XGBoost Multiclass Predictions Inconsistent Between ROOT/Python

Chandler_K · October 3, 2023, 1:02pm

I have trained an XGBClassifier() in Python. It is a multi-class classifier and is defined as:

model = XGBClassifier(
    max_depth=7,
    reg_alpha=2,
    reg_lambda=4,
    gamma=0.1,
    objective='multi:softprob',
    num_class=4,
    learning_rate=0.1,
    n_estimators=100,
    eval_metric=['mlogloss'],
    missing=99999.0,
    early_stopping_rounds=10, 
    seed=0,
    nthread=8
)

However, when I then save this model to .root format via ROOT.TMVA.Experimental.SaveXGBoost(model, MODEL_NAME, f"{PATH_TO_MODEL[:-5]}.root", num_inputs=N_FEATURES) then I write a simple ROOT script that prints the predictions of this model they are inconsistent with my Python model. For a random sample from the training data I find:

Python predictions = [0.98837775, 0.00120619, 0.00707766, 0.00333839]
ROOT Predictions = [0.89028, 0.032496, 0.0263328, 0.0508909]

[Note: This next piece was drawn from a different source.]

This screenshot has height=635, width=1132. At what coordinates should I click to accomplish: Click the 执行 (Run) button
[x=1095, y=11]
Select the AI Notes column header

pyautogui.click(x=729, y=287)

(The training sample is the same - I have even printed out the numpy array and copied and pasted it into my ROOT script).

bellenot · October 3, 2023, 1:06pm

Maybe @moneta will be able to help once he’s back in a couple of days

Chandler_K · October 3, 2023, 1:47pm

So I think I have found the solution to the problem. The “missing” parameter is not supported either during the encoding in SaveXGBoost or in the TMVA::Experimental::RBDT<>. If you re-train the model with the missing parameter removed (in Python) the ROOT model generates the same predictions.

Caveat being of course that the missing parameter does aid in training the models. Maybe this feature should be added/supported?